STEP TWO - You Need Decent Equipment

... Sorry to spring this on you now, but you will not be able to make nice cream unless you have a decent food processor or a good blender. A cheap, weak one isn't going to do the job I'm afraid. If you don't have a really strong blender then a food processor is the way to go - do try and get one with a strong motor and as far as I know, they are not that expensive.

... Never fear though - if you can't afford the best thing out there, then there are ways to help things along.

STEP THREE - Get Blending

... Remove your banana chunks from the freezer and if you are confident your food processor can do the job, throw a handful in there and start blending. You may need to pulse a few times to get things moving or scrape around the sides with a spoon every now and again.

... If that doesn't work I'd suggest you leave the bananas out for a little while to soften slightly before blending.

... Once things get moving, add in more banana chunks gradually and blend until they form a sort of creamy consistency which is nice and smooth with no chunks left.

... If this isn't happening for you and your food processor is just making a loud noise and nothing is actually moving, then it's time to accept that your equipment might need a helping hand. Try adding coconut water or almond milk, a little at the time - you don't want the whole thing to turn in to liquid. Just add enough to help everything blend more easily.

... Hopefully now things should be progressing. If not, you are doomed and I can no longer help you. You shall never experience the wonder of nice cream.

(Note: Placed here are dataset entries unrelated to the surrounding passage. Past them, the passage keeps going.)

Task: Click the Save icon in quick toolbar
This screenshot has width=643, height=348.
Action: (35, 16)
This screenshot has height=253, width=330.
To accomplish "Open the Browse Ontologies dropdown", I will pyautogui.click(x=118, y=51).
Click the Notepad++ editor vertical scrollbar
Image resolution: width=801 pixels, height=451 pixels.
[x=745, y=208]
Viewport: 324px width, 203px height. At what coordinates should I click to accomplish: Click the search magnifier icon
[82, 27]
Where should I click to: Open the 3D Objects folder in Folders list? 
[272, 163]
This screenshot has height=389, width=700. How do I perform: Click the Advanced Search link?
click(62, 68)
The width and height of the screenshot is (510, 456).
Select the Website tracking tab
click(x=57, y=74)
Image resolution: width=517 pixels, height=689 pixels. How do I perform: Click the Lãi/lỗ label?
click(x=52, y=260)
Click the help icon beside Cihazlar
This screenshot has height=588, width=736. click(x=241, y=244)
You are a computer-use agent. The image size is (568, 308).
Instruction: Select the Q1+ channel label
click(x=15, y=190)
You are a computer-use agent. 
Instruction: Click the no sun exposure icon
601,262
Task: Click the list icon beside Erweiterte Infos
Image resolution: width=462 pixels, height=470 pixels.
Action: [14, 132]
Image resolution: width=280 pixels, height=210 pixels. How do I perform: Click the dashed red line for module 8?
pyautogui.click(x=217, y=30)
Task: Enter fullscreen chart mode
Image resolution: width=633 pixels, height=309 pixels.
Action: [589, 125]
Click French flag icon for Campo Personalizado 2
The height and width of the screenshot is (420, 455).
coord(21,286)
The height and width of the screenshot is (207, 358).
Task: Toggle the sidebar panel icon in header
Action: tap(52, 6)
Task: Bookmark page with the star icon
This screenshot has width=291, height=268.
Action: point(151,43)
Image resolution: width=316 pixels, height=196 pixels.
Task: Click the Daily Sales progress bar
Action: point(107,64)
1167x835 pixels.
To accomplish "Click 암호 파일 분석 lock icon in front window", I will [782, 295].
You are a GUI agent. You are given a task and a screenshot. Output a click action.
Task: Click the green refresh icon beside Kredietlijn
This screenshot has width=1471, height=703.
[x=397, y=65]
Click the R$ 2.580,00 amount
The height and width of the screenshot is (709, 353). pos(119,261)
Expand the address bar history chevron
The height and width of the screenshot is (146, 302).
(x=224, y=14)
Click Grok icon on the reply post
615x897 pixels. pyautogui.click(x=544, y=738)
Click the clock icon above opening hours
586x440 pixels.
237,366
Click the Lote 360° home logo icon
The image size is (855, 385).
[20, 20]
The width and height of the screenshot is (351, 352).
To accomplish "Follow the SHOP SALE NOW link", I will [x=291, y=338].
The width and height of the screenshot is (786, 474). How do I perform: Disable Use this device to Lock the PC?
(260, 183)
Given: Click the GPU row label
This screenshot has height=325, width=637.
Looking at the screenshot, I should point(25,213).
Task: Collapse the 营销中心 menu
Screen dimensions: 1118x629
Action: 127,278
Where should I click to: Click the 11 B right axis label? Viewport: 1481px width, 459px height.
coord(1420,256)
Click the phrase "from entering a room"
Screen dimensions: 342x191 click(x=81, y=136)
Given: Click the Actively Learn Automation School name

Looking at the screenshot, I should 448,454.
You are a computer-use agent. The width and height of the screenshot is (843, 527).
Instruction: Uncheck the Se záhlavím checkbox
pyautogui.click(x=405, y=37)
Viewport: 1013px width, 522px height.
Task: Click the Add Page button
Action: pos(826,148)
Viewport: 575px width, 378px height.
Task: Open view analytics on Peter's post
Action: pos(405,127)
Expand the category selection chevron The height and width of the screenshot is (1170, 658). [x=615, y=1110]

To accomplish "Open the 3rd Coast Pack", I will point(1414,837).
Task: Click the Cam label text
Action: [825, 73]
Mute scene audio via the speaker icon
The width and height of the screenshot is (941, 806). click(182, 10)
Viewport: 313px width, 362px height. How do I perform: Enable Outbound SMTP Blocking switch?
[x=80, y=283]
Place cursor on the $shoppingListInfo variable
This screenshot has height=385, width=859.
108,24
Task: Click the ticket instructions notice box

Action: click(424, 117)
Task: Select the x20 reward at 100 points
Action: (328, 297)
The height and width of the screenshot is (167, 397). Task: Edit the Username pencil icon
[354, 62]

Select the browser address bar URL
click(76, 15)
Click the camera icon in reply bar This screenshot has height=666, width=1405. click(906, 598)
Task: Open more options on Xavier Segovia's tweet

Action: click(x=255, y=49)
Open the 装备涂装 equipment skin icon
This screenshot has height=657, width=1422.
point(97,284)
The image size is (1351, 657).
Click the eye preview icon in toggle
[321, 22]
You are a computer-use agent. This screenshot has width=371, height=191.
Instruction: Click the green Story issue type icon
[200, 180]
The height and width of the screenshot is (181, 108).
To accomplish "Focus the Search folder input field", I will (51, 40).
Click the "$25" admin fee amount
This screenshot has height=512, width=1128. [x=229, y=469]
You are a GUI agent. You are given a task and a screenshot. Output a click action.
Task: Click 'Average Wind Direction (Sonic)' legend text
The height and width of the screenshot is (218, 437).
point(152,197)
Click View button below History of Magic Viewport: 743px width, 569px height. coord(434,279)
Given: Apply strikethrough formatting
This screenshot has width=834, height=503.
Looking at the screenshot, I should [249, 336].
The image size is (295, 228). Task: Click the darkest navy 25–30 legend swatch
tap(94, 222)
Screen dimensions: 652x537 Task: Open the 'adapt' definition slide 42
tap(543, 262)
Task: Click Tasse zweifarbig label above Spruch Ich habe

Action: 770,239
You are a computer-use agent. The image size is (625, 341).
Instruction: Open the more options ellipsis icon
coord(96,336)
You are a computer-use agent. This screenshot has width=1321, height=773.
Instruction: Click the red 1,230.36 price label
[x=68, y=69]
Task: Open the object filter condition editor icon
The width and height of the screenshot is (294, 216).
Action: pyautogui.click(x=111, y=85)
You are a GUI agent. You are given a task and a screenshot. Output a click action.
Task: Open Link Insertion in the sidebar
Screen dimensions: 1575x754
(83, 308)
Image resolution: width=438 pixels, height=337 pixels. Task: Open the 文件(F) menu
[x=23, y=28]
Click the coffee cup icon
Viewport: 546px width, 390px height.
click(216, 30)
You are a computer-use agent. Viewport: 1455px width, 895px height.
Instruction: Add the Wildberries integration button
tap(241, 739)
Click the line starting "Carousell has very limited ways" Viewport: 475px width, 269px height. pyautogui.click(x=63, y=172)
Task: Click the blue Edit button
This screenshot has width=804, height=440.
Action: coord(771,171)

STEP FOUR - Add Stuff to Your Nice Cream!

... When you feel you have accomplished this creamy mixture you can start adding other ingredients to your nice cream, and this is my favourite part. Try adding other fruit or berries for different flavours - blueberries and mango are my personal favourites but hey, each to their own. You can also add carob or cacao for a chocolate twist, or vanilla bean for a classic vanilla style nice cream.

... Scoop your finished product into a bowl, or if it is nice and stiff (you splashed out on a great blender), then you can pile it up in a jar.

... If you are feeling really creative, then top your nice cream with whatever comes to mind - more berries, fruit, nuts, seeds, maple syrup, coconut sugar or vegan chocolate; or anything else you may fancy!

FINAL THOUGHTS

I have not yet managed to perfect the art of re-freezing the nice cream for later - it doesn't seem to stay in that nice creamy consistency once it's been back in the freezer. If you have any ideas of how to get this part right, do let me know!

... Also, always make sure you freeze more bananas than you think you will need. You always want more and as it takes so bloody long for them to freeze, a load of them is your best bet!

I hope you enjoyed this and untill I post again, be a nice human!